Father John Creagh, Irish Anti-Semite

John Creagh - headstuff.org
A drawing of John Creagh from the Old Limerick Journal. Source

John Creagh was born in Limerick City in Ireland in 1870. Limerick was a city of strong cultural divisions – it had traditionally been a fortified English city used to control the surrounding area until the relentless tide of improvements in warfare rendered such fortifications meaningless. Still the city retained a large ethnically English and Protestant population, something which caused a great deal of tension down the years. John’s family were Catholic, and like many Catholics in Limerick they were also involved with the Congregation of The Most Holy Redeemer, more informally known as the Redemptorists.

The Redemptorists are a “religious congregation”, effectively a monastic order without the monasteries. They had originally been a European order, but the revolutions of 1848 drove them from their original areas and so the organization had moved west, into Britain and America. They had come to Limerick in 1851 and established a mission in the city, which had grown into their main chapter house in Ireland. John was educated by the Christian Brothers, and in 1884 he became a postulant – an applicant for entry into the congregation. The same year saw the first anti-Jewish riot in Limerick’s history.

Maurice Lenihan - headstuff.org
Maurice Lenihan, Mayor of Limerick and defender of the Jewish community. Source

The city had only ever had a handful of Jews in residence up until two years earlier, when the savage pogroms in Russia drove many to (like the Redemptorists) head west in search of sanctuary. They lived quiet and unassuming lives (though behind closed wars they had their own arguments over differences in tradition, not surprising for a group from such a broad area). The riot in 1884 took place on Easter Sunday, with stones thrown through the windows of the Siev family, injuring a woman and child. This was prompted by a gentile maid who had seen Lieb Siev, master of the house, slaughtering chickens according to the “shechita” tradition required to make the animal’s flesh kosher. To her uneducated eyes the ritual seemed like cruelty, and incensed by her description a mob decided to show the Siev family their displeasure with this by throwing stones at their house. The family were badly shaken by this, which seemed to them to be entirely without provocation. The culprits were arrested, with two receiving a month’s hard labour. The attack was condemned by the Cork Examiner, and by the historian Maurice Lenihan who was Mayor of Limerick at the time.

This was not the last incident of its type in Limerick during the 19th century. In 1892 two Jewish men were waylaid and beaten up, while in 1896 another house was stoned. Minor incidents in the grand scheme of things, though traumatic for those who were victims of them. While this was going on John Creagh was progressing in his ecclesiastical career. In 1888 he was professed as a full member of the Redemptorists, and began (as was traditional for the order) studying theology and philosophy. [1] In 1895 he completed his studies and took holy orders as a priest. For the next five years he taught in English universities, and in 1900 he returned to Ireland. He taught history in Belfast at Clonard (a Redemptorist monastery) for a while, and then spent some time in Galway before he returned to his native Limerick in April of 1902.

[Stored data]:
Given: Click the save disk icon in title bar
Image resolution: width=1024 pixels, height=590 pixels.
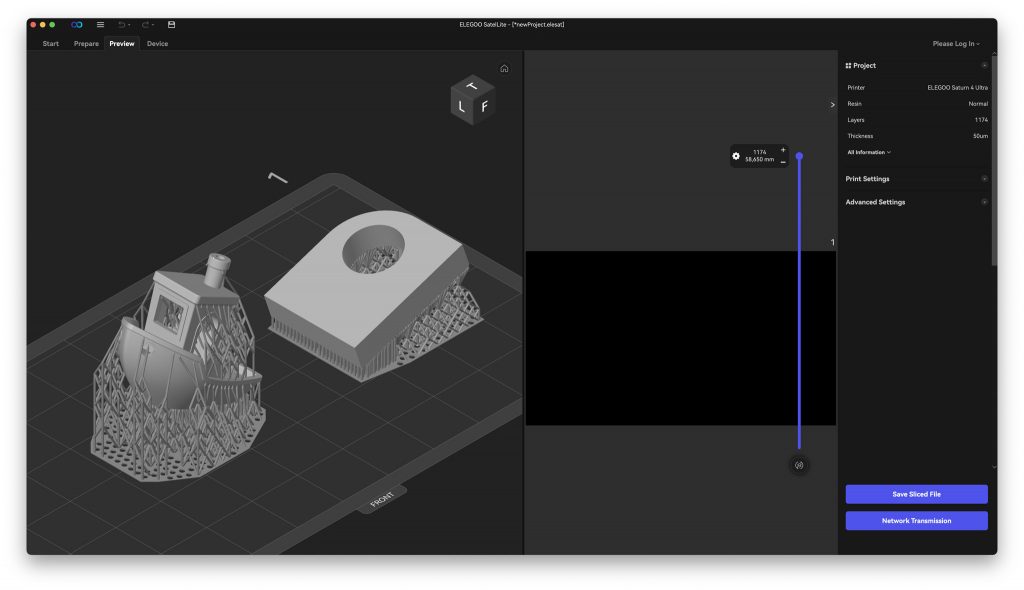Looking at the screenshot, I should [171, 24].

[What to work on]:
a) From the page on John Creagh, list every attack on Jewish residents of Limerick in the 19th century, giving the year and what happened in each.
b) Please rewrite the paragraph of the page on John Creagh that begins "The Redemptorists are a" as a bulleted list, keeping its main facts.

[Exercise solutions]:
a)
- 1884 (Easter Sunday): stones were thrown through the windows of the Siev family's house, injuring a woman and child.
- 1892: two Jewish men were waylaid and beaten up.
- 1896: another house was stoned.

b)
- The Redemptorists are a "religious congregation," in effect a monastic order without the monasteries.
- They began as a European order, but the revolutions of 1848 drove them from their original areas, and they moved west into Britain and America.
- They came to Limerick in 1851 and set up a mission there, which grew into their main chapter house in Ireland.
- John was educated by the Christian Brothers and became a postulant, an applicant for entry into the congregation, in 1884.
- Limerick's first anti-Jewish riot took place that same year.